Despite the rejection, at closeout time, the district asked to have all costs reimbursed by federal taxpayers, including "increasing the overall square footage from its pre-disaster size."

The documentation the district provided to FEMA did not differentiate between "the actual cost of completing the original scope of work from the cost to complete the improved project."

Besides, there was no chance of FEMA approving the additional square footage, according to the denial memo. "The issue of increased square footage for the high school is no longer an appealable action."

Earlier posts

FEMA documents: Joplin R-8 tornado recovery began with $3 million no-bid contract

FEMA documents show R-8 School District agreed to budget, then ignored it completely


Anonymous said...

Thank you for providing these numbers. Very sobering though. If I am reading this correctly, the R-8 originally fell short some 46 Million dollars by FEMA, and then attempted to cut the losses and get a smaller award of 27 million. With both failing, does this mean we owe 46 million?
Seriously, where will this money come from?

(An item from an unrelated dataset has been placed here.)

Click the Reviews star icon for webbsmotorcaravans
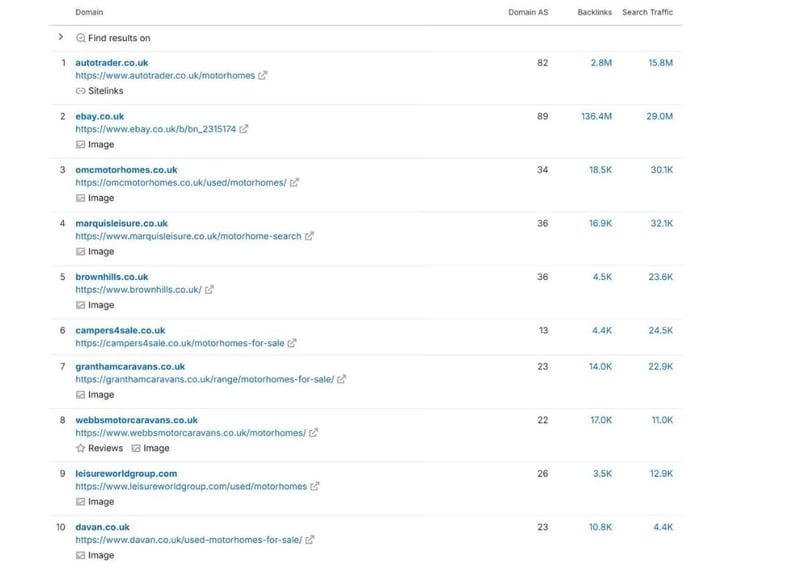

PS- I cannot help to see the irony of such an extreme conservative area asking for so much money from the Federal Government in what appears to border on fraud.

Randy said...

The $27 million was a school district request that was turned down by FEMA.

Anonymous said...

Do you know how this 27 Millions will be paid?

Randy said...

I don't. Since man of the contractors have to be paid as the services area provided, the district has probably been doing this through the money it has been borrowing.

Anonymous said...

Thank you. I know you take a lot of grief from the locals, but I cannot understand why anyone would not want to know some of the stories you provide, especially this. Keep up the great work.

Anonymous said...

Randy have you ever seen this info?

Page 10: here.

Page 10: here.

There is other information at both links.

Anonymous said...

I have to say that this is the first time I have ever seen a public entity pimp their own in-house PR program in a bond prospectus.

Anonymous said...

This revelation makes the "might as well spending" by Barr seem like fraud upon the taxpayers.

Anonymous said...

The lack of interest to this story in very strange. For a town that has been carping about deficits at the federal level,(only for 8 years though, spending by Trump is cool now) you would think that they would be upset since they will be paying for this in the near future. What is worse, a wasteful federal government or people that willingly attempt to rip off the federal government? I never understood the outrage at the government for the $ 600.00 hammers, but never the people that accepted the $600.00 for the hammers.

Harvey Hutchinson said...

Somewhat similar to Hillary accepting $$250,000+ from Goldman Sachs for a 20 minute speech; and her simple-minded response:" Well that's what the offered me"
Too stupid to know she was bein compromised, and bribed; Yes, Anonymous 1:04 it takes two to Tango!